In Lyme disease, the most common symptom is lameness. It is often a sudden onset, and it might move to different joints, come and go. Swelling or tenderness may or may not accompany the lameness. Other stereotypical symptoms of sudden-onset Lyme are fever, loss of appetite, lethargy, and weakness. Kidney, brain/neurologic, and cardiac symptoms — that were not previously noted — can also be signs. Dr. Schoen’s article, Lyme Disease: Fact or Fiction, is a good one, not least because he lives and works in an endemic area and has seen the many permutations this disease can take. WebMD also provides a concise, yet useful, overview of canine Lyme. If you want a broader survey, a google search using keywords Lyme dogs symptoms is effective.
One site to bookmark is Cornell’s “Consultant” search engine. You can search by the name of a disease or by the symptoms your dog is displaying.
Testing, testing, 1, 2, 3 . . .
While laboratory tests can certainly prove useful in diagnosis, in Lyme and other TBDs, they are not always the most useful tool. As previously mentioned, a dog who has been vaccinated for Lyme will usually show a false negative on certain tests. However, it is also possible for a dog to have Lyme or another TBD and for the test to come back a false negative. This is why it is so important to know the symptoms, to be aware of your dog’s level of tick exposure, and to know the prevalence of the different tick diseases in your area. If enough signs point to a TBD, and especially if your dog is really sick and/or your veterinarian is not sure of the diagnosis, it is often prudent to treat for that disease and see if there is a response.
There is also controversy about when or whether to treat when a dog tests positive for Lyme. The conventional wisdom until very recently was that the great majority of dogs who are exposed to the bacterium that causes Lyme, and who therefore have antibodies for Lyme disease, don’t actually become sick.

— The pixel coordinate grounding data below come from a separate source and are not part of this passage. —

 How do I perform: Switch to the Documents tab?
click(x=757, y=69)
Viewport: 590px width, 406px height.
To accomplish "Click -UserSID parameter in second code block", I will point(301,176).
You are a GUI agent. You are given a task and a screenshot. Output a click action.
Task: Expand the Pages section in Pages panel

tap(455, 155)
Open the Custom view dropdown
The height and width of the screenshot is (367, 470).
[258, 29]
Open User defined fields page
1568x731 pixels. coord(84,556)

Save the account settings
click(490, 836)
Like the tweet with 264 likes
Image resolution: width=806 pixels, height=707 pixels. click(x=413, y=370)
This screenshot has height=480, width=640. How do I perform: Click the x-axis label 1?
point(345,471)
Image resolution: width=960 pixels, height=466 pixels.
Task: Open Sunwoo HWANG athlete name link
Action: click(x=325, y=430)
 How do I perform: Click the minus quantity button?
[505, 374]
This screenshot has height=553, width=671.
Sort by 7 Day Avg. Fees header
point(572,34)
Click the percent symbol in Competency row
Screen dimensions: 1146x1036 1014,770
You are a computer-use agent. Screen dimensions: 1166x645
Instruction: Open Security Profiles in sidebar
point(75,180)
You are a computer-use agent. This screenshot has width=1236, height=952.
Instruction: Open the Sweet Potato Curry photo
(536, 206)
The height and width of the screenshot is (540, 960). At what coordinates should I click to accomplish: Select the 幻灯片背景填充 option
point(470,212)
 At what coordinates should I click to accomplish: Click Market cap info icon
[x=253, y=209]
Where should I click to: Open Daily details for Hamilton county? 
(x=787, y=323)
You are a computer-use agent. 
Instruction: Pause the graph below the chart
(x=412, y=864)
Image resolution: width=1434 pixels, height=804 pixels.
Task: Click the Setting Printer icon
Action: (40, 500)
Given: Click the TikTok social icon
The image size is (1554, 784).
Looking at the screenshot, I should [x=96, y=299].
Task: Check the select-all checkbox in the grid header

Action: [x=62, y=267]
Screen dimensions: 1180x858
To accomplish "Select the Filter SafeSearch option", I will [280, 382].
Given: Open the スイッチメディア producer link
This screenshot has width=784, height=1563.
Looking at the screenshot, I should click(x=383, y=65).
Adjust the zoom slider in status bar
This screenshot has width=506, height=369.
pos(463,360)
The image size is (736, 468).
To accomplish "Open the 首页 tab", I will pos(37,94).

Many vets, therefore, did not (and most still don’t), treat a dog for Lyme unless she is showing obvious symptoms.
However, new studies are showing that dogs who appear to be asymptomatic might actually be experiencing symptoms undetected — either subtle clinical symptoms or those that only show up on lab tests. In fact, the infection might cause serious long-term damage if untreated even when there are no known symptoms. This article presents this new information. It is the best I’ve read on this aspect of Lyme in dogs; please read it, and bring a copy of it to your vet.
The Great Imitator . . .
Because Lyme tests are not always accurate, and because TBDs can resemble so many other conditions, if your dog exhibits symptoms that stump you and your veterinarian, it’s important to raise the question, “Could this be Lyme and/or another TBD?” In fact, even if your vet arrives at another diagnosis, you might still want to test and/or treat for a TBD if the symptoms are suspiciously similar. For not only might Lyme be masquerading as arthritis, a heart condition, or another condition, it might also be part of the clinical picture along with another disease.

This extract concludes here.